### [Aufgabe A]
Schreiben Sie aus dem Auszug über autonomes Fahren den Abschnitt ab, der bei „DI Dr. Martin“ beginnt und bei „Aufgaben gelöst werden.“ endet.
### [Aufgabe B]
Führen Sie den Text über autonomes Fahren im Anschluss an seinen letzten Satz weiter.

### [Auszug]
Science Story: Autonomes Fahren

Science Story: Autonomes Fahren

DI Dr. Martin Gossar,

Martin Gossar ist Lehrender am Institut für Fahrzeugtechnik und beschäftigt sich hauptberuflich mit elektrotechnischen Aufgabenstellungen. Eine seine besonderen Vorlieben ist die Vermittlung von komplexen Schaltungen. In dieser Science Story wirft er einen Blick auf autonomes Autofahren.

Seit langem schon beschäftigt sich die Fachwelt mit der Frage, wie man Autos autonom - also, ohne es selbst steuern zu müssen - von einem Punkt zum anderen bringt. Um das zu schaffen, müssen eine Vielzahl von unterschiedlichen Aufgaben gelöst werden.

📹Umgebung erfassen
Zum einen muss das Fahrzeug seine Umgebung erfassen und erkennen, wo es fahren darf und wo nicht. Das geschieht heute meist durch eine oder mehrere Kameras und unterschiedliche Sensoren, die am Fahrzeug angebracht sind. Einer dieser Sensoren kann der Ultraschallsensor sein.

### [Rohdaten]
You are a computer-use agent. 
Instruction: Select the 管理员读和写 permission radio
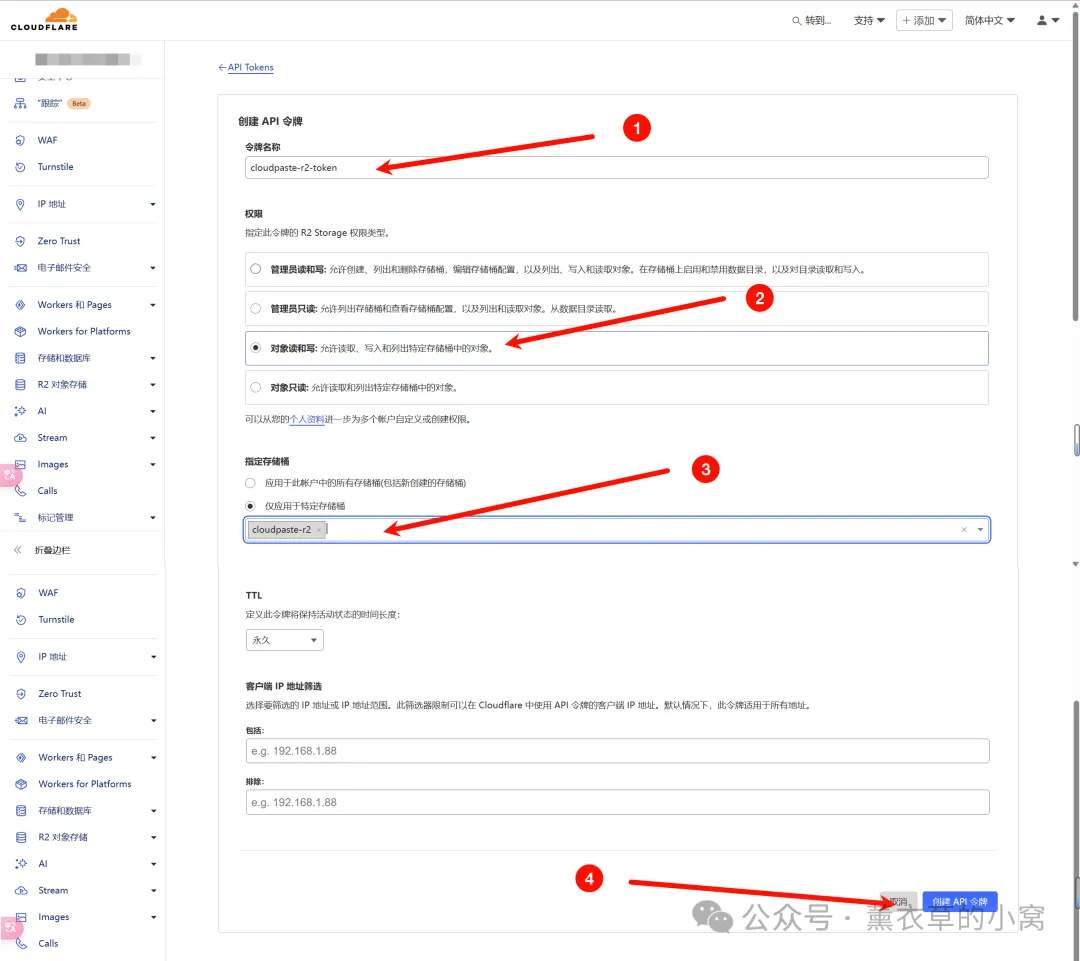pyautogui.click(x=257, y=269)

### [Ergebnis A]
DI Dr. Martin Gossar,

Martin Gossar ist Lehrender am Institut für Fahrzeugtechnik und beschäftigt sich hauptberuflich mit elektrotechnischen Aufgabenstellungen. Eine seine besonderen Vorlieben ist die Vermittlung von komplexen Schaltungen. In dieser Science Story wirft er einen Blick auf autonomes Autofahren.

Seit langem schon beschäftigt sich die Fachwelt mit der Frage, wie man Autos autonom - also, ohne es selbst steuern zu müssen - von einem Punkt zum anderen bringt. Um das zu schaffen, müssen eine Vielzahl von unterschiedlichen Aufgaben gelöst werden.

### [Ergebnis B]
Der Ultraschallsensor sendet sehr hohe Töne aus und hört auf die Reflektion. Wir Menschen können diese Töne nicht hören. Durch die Zeit, die zwischen dem Aussenden und dem Empfangen vergeht, kann der Sensor den Abstand zu einem Objekt, egal ob einem Baum, einem anderen Auto, einem Menschen oder etwa einer Wand, errechnen. Dasselbe Prinzip nutzen auch Fledermäuse, um sich in der Dunkelheit zurecht zu finden.
Radarsensoren funktionieren ähnlich, nur das diese anstelle eines Tons eine elektromagnetische Welle aussenden. Lidarsensoren senden Lichtimpulse, arbeiten aber nach demselben Prinzip. Jeder dieser Sensoren hat bestimmte Vor- und Nachteile. So ist es ideal, wenn man unterschiedliche Sensoren zusammen verwendet, um die Stärken zu nutzen und die Schwächen durch andere Sensoren zu kompensieren.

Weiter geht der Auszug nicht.